[WORK REQUIRED]: Word-for-word repetition of the records below is needed, but only from the line holding "Viewport: 1568px width, 598px height." through the final line, with pictures excluded.

(Entries taken from a collection)
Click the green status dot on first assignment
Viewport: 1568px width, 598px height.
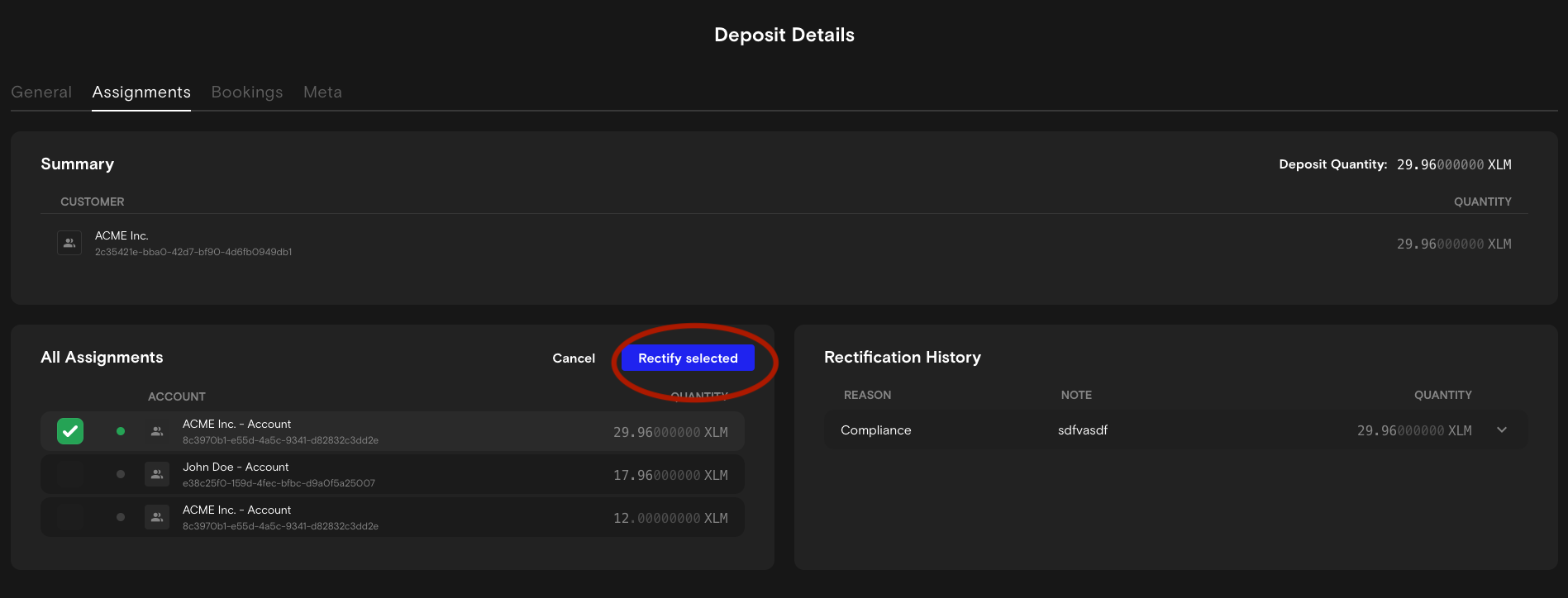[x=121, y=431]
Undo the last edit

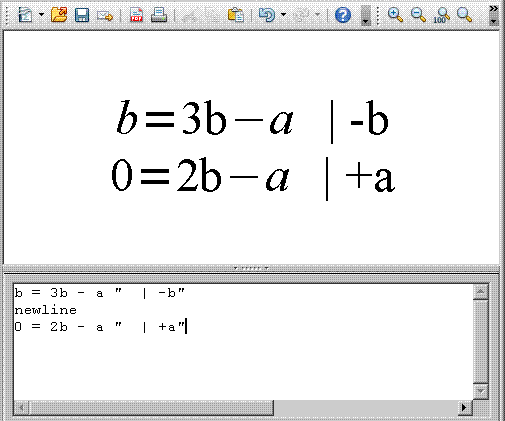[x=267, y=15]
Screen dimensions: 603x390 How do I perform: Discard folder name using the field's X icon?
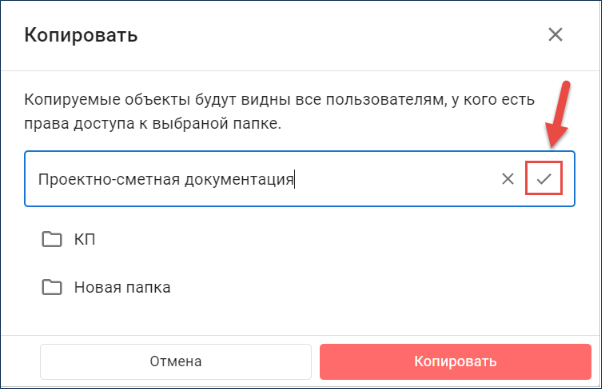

[EXERCISE SOLUTION]:
Viewport: 1568px width, 598px height.
[x=121, y=431]
Undo the last edit

[x=267, y=15]
Screen dimensions: 603x390 How do I perform: Discard folder name using the field's X icon?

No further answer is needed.